A recipe that would take me 20 minutes to make might take him twice as long, so giving him time to create his dish without rushing him is important. I don’t leave him alone in the kitchen if he is handling knives or the hob, but I do let him turn on the gas and stir what needs stirring. I think that it is important at his age to give children responsibilities and a sense of ownership. He is the chef, I’m his sous-chef. He makes the mess, I clean up afterwards.
He’s chosen two recipes easy to make at the weekend. The gnudi, inspired by Nigel Slater, needs to be made the day before cooking, which works well if your little chef is impatient. Both recipes require little hands to get messy, which I feel makes the cooking experience fun. And although I do get frustrated with Elliot whenever his mess gets out of control, cooking with children should be a fun experience for both.
“Gnudi are very easy to make. I like them with broccoli and herbs and olive oil. You have to go through pouring stuff and mixing stuff and when you are at the very end, you have to use your hand muscles and cut it into little balls as if you were going to make a shape with them. You have to mix, squash, roll, cut and press a little.”
Let’s take a look at some of the recipes that Elliott cooks…
Cheese and Herb Gnudi (inspired by Nigel Slater’s Christmas Chronicles).
Serves 3 -4
– 250g durum semolina + extra for dusting
– 250g ricotta
– 1 or 2 tbs dried herbs (we used oregano)
– 1 cup grated cheese (Cheddar, Parmesan, Emmenthal, Comté or Cornish Kern – Elliot is a fan)
1. Put all the ingredients in a large bowl. Using your hands, mix all the ingredients together until they form a ball. Knead it a little to bring it all together and divide in 4 equally sized balls. Take one ball and roll it into a tube, about 3 cm wide and cut it into little balls. Press each one gently with a finger to flatten it slightly. Proceed with the remaining large balls.
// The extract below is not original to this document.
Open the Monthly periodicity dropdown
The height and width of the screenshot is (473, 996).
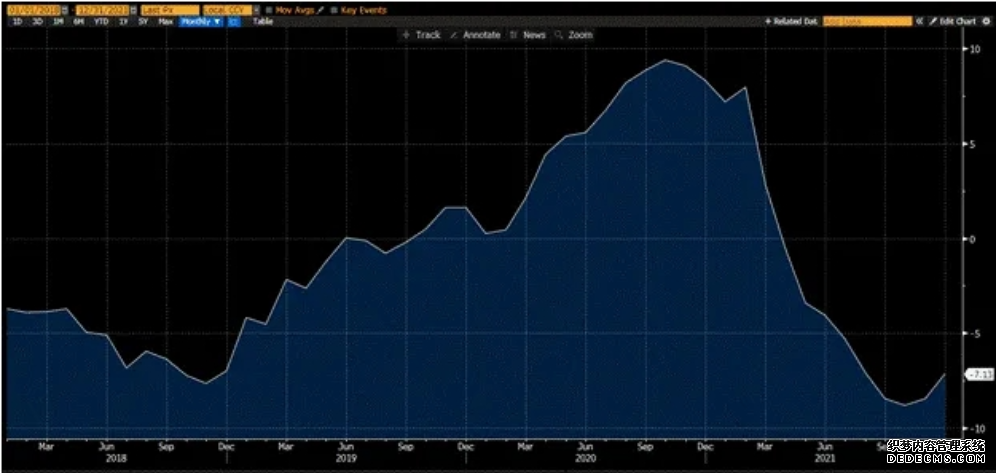click(x=201, y=22)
2. Dust a baking tray or a large plate with semolina and place all the gnudi on top. Give the tray a shake back and forth to coat all the dumplings with semolina. Place in the fridge, uncovered, to rest and dry overnight.
3. The next day, bring a pot of water to the boil (I don’t salt mine if Heath is having some). Using a slotted spoon, carefully lower the gnudi in the water. The gnudi are cooked once they float on the surface of the pan. Drain and serve coated with pesto and a side of broccoli.
Buttermilk chocolate scones
Makes 5 to 6
– 150g self raising flour
– 1/4 tsp bicarbonate of soda
– 60g butter
– 1 tbsp brown sugar
– 45 to 50g buttermilk
– 20g dark chocolate (we like 70% minimum), broken into small pieces
– touch of milk, to glaze
1. Preheat the oven to 180ºC.
2. In a large bowl, mix with your hands the flour, bicarb and butter until the mix resembles sand. Add the brown sugar and repeat. Add the buttermilk and chocolate pieces and bring the mixture into a ball, scraping the side of the bowl to collect all the floury sand. The ball shouldn’t be too wet (add a touch of flour) or too dry (add more buttermilk). Don’t over mix it. Flatten it slightly (about 3 to 4cm thick) and with a small cookie cutter, stamp out rounds. Brush the surface with a touch of milk and bake in the oven for 10-15min until golden and risen.